Venn diagram analysis
Venn diagram of GSE29044, GSE89116, GSE15852, and GSE61304 datasets (Asian population) and Venn diagram of GSE42568, GSE21422, and GSE29431 datasets (European population) is shown in Figure 3.

Venn diagram result of the HUB genes identified from each individual Asian and European datasets. HUB: highly upregulated biomarker
Table 2 contains tabulated data of Venn diagram of Asian and European Population. From Venn diagram Asian results we observe that there are no genes common between all four Asian datasets but CD36 and LEP were found as HUB genes between GSE29044, GSE89116, and GSE15852 datasets, and CAV1 and perilipin 1 (PLIN1) were found as secondary HUB genes common to GSE89116 and GSE15852. The Singapore data set consisting specifically of breast adenocarcinoma did not have any common HUB gene, with the other selected datasets as the other datasets were not inclusive only of breast adenocarcinoma. From Venn diagram European results we observe that CAV1, IGF1, CD36, APOB, PPARG, and LEP are common HUB genes found in European population.

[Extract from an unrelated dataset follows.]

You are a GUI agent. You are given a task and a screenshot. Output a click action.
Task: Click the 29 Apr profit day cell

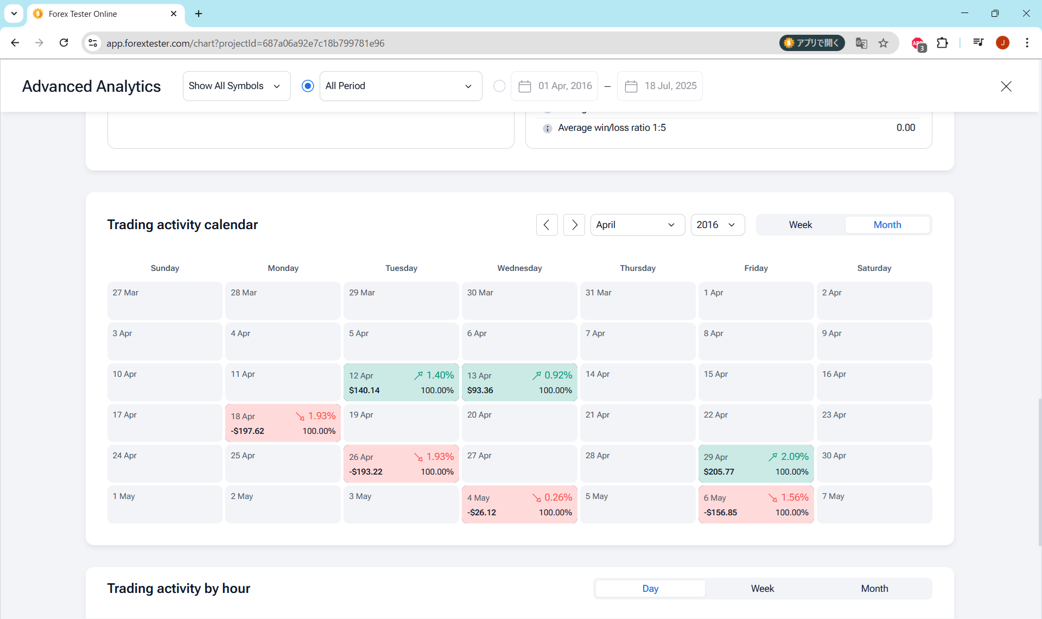756,464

Tabulated data of Venn diagram of Asian and European Population
Asian | European | |||
---|---|---|---|---|
Name | Genes | Names | Total | Elements |
Malaysia, New Delhi, Riyadh | CD36 (cluster of differentiation 36), LEP (leptin) | Barcelona, Berlin, and Dublin | 6 | CAV1 (caveolin-1), IGF1 (insulin-like growth factor 1), CD36, APOB (apolipoprotein B), PPARG (peroxisome proliferator-activated receptor gamma), LEP |
Malaysia, New Delhi | CAV1, PLIN1 (perilipin 1) | Barcelona, Dublin | 1 | EGFR (epidermal growth factor receptor) |
New Delhi | KIT (KIT proto-oncogene, receptor tyrosine kinase), FABP4 (fatty acid-binding protein 4), PPARG, PNPLA2 (patatin-like phospholipase domain containing 2), LIPE (hormone-sensitive lipase), PCK (phosphoenolpyruvate carboxykinase), IGF1, FGF2 (fibroblast growth factor 2), APOB, IL6 (interleukin 6), ADIPOQ (adiponectin, C1Q and collagen domain containing) | Barcelona, Berlin | 4 | FABP4, FGF2, VWF (von Willebrand factor), FOXO1 (forkhead box protein O1) |
Riyadh | ALAS2 (5’-aminolevulinate synthase 2), HBD (hemoglobin subunit delta), SLC25A37 (solute carrier family 25 member 37), HBM (hemoglobin subunit mu), FCG3B (Fc gamma receptor IIIb), KLF1 [Kruppel-like factor 1 (erythroid)], SNCA (synuclein alpha), PPBP (pro-platelet basic protein), OXTR (oxytocin receptor), ADRB2 (adrenoceptor beta 2) | Dublin | 3 | CCL2 [chemokine (C-C motif) ligand 2], TLR4 (toll-like receptor 4), PTGS2 (prostaglandin-endoperoxide synthase 2) |
Malaysia | TF (transferrin), PCK1, RBP4 (retinol binding protein 4), ACACB (acetyl-CoA carboxylase beta), ADH1B (alcohol dehydrogenase 1B), LPL (lipoprotein lipase), CFD (complement factor D), ANGPTL4 (angiopoietin like 4), GPD1 (glycerol-3-phosphate dehydrogenase 1) | Barcelona | 3 | PPARA (peroxisome proliferator activated receptor alpha), FOS (Fos proto-oncogene, AP-1 transcription factor subunit), CDH5 (cadherin-5) |
Singapore | RRM2 (ribonucleotide reductase regulatory subunit M2), CDK1 (cyclin-dependent kinase 1), AURKA (aurora kinase A), EXO1 (exonuclease 1), TOP2A (DNA topoisomerase II alpha), COMP (cartilage oligomeric matrix protein), COL11A1 (collagen type XI alpha 1 chain), FN1 (fibronectin 1), FOXM1 (forkhead box M1), CCNA2 (cyclin A2), DLGAP5 (DLG associated protein 5), STAT1 (signal transducer and activator of transcription 1), MMP9 (matrix metallopeptidase 9), TPX2 (TPX2 microtubule nucleation factor), ANLN (anillin actin binding protein), BIRC5 (baculoviral IAP repeat containing 5) | Berlin | 4 | LPL, CD34, CXCL12 (C-X-C motif chemokine ligand 12), ADIPOQ |
CD36 and LEP were found to be common HUB genes in both populations, while CAV1 and PLIN1 were prevalent in Asian datasets, and CAV1, IGF1, APOB, and PPARG were identified in European datasets (Table 1).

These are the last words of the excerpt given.